Why is losing its original identity an important part of the equation on whether something is considered a legacy attraction or not? Because once the identity of old Hollywood or the magic of filmmaking is stripped away, then what was once seen as iconic or legacy no longer has that image or appeal. If DCA no longer represents Old Hollywood, gold rush California, or beachside amusements, then the Hollywood Tower Hotel no longer seems relevant. Although many people recognize the Twilight Zone music, it is safe to say that most kids and teens do not know what the Twilight Zone is or was. They don’t know that it was a groundbreaking anthology series in TV’s earlier days. So, if those who are not driving the most revenue into the parks do not understand the significance or nostalgia of the Twilight Zone, if they do not see the park as representing Old Hollywood or filmmaking, and if they have never seen the Tower of Terror movie, then that attraction becomes a prime target for a complete overhaul or massive refurbishment. Essentially, it is like a member of a royal family getting striped of his or her title under a new monarchy. Simply stated, it is apparent that the Twilight Zone Tower of Terror no longer qualifies as a legacy attraction at DLR.

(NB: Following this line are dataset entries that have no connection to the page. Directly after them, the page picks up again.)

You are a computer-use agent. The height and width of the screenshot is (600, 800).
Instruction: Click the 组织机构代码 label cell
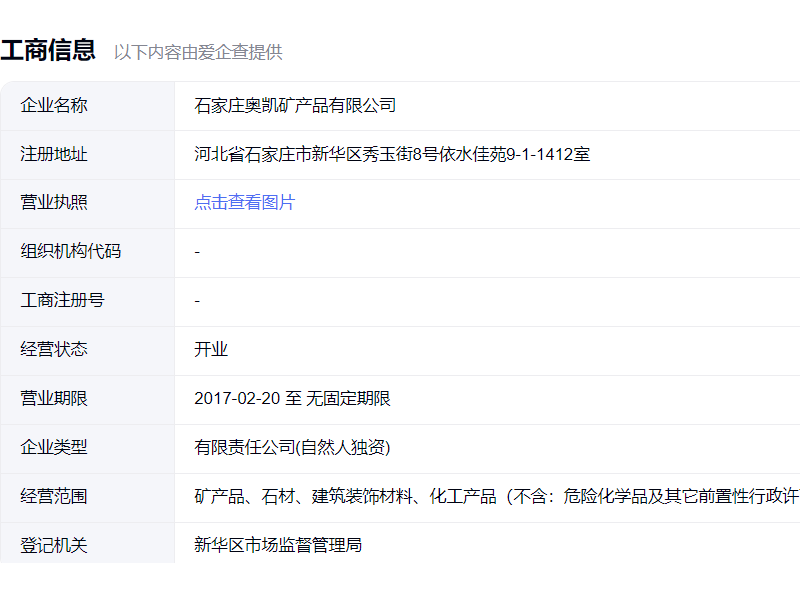(x=70, y=251)
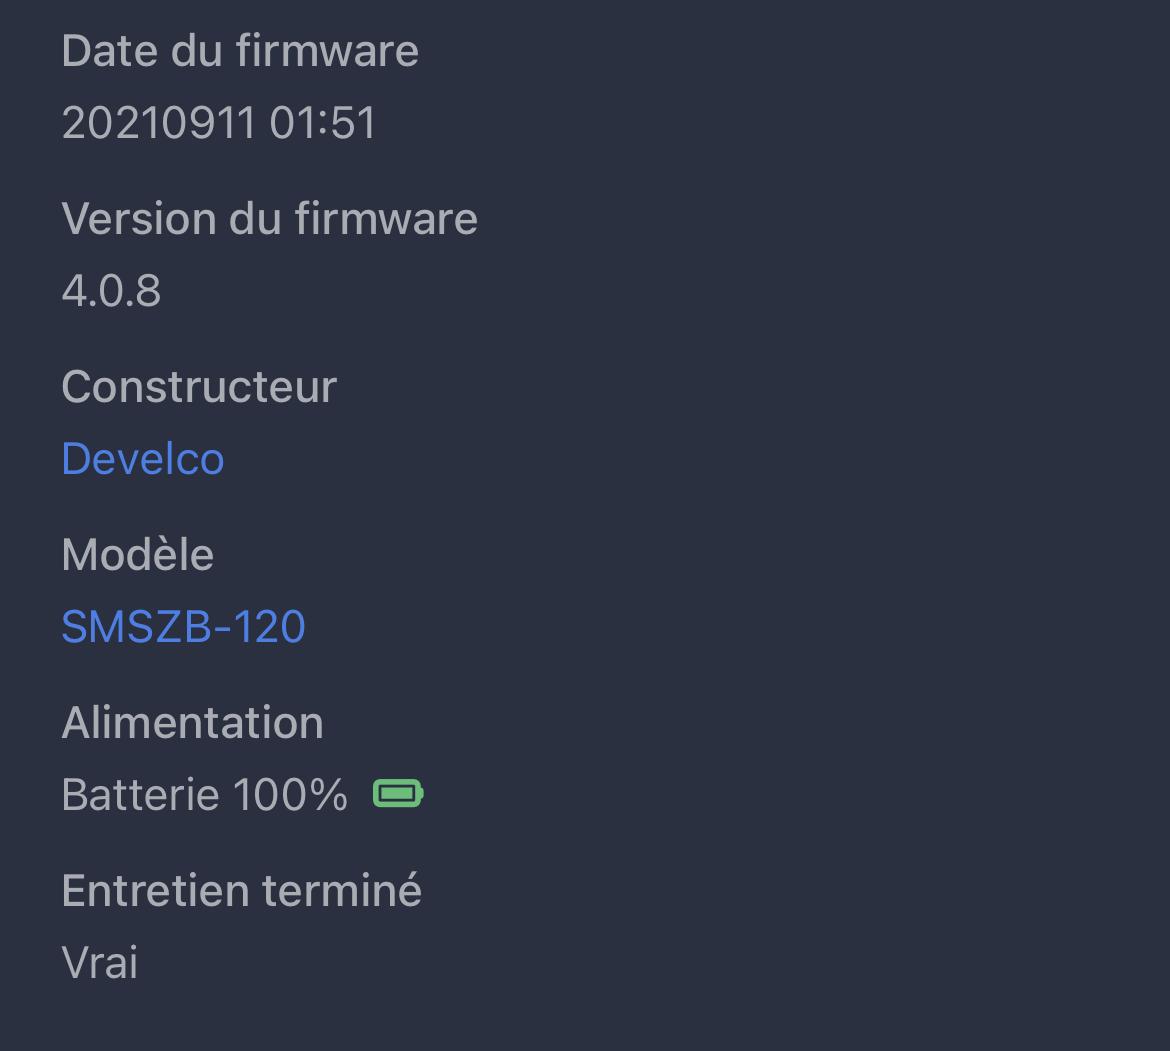Click the "Constructeur" field label

tap(199, 387)
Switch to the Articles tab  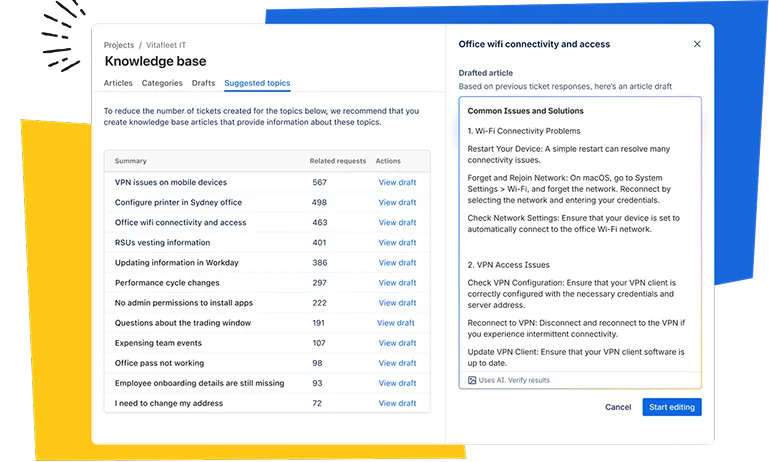[118, 83]
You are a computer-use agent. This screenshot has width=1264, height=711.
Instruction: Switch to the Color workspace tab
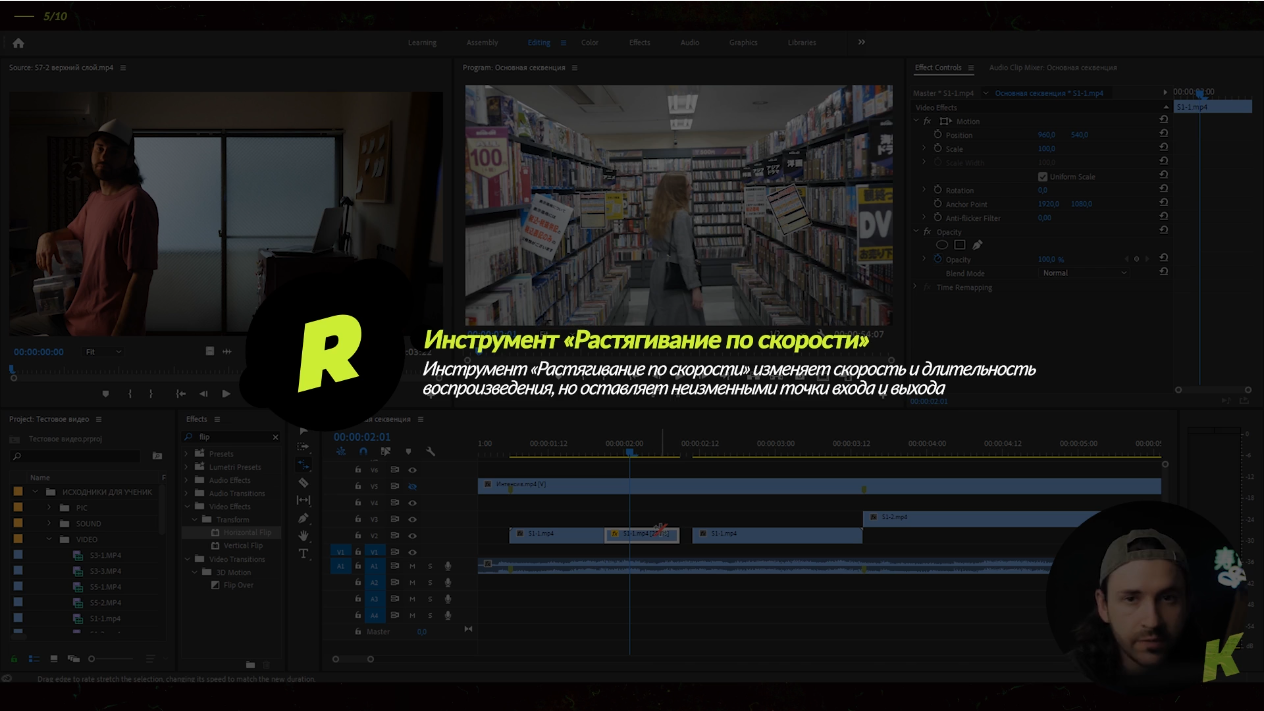click(590, 43)
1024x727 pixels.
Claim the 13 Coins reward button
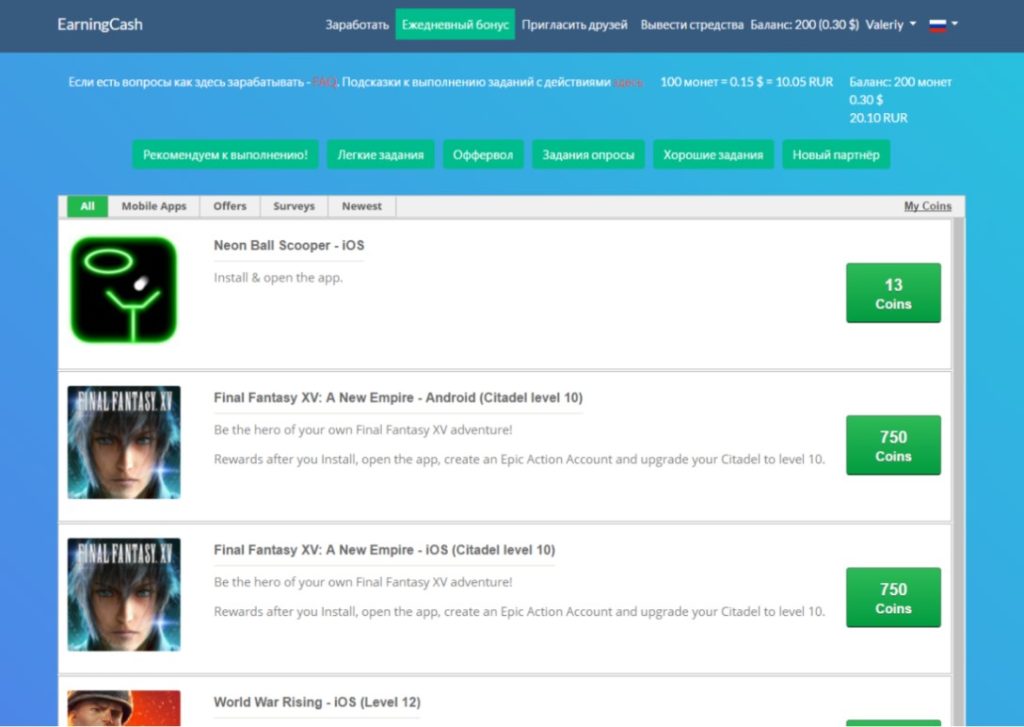893,293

We can analyze this decision all day long and arrive at a litany of conclusions or rationale for why this was or was not a good decision; but the fact of the matter is, unless things change, the ToT at DCA is going to become a Guardians of the Galaxy attraction. In my personal opinion as a theme park enthusiast and long-time fan, I am saddened to see this attraction get replaced by a newly acquired IP; but, the analyst in me can understand why the company is making that decision. Looks as if the Tower of Terror left it “guard” down. Perhaps the new theme will be a success! However, that success comes at the cost of an opening day attraction that many will miss.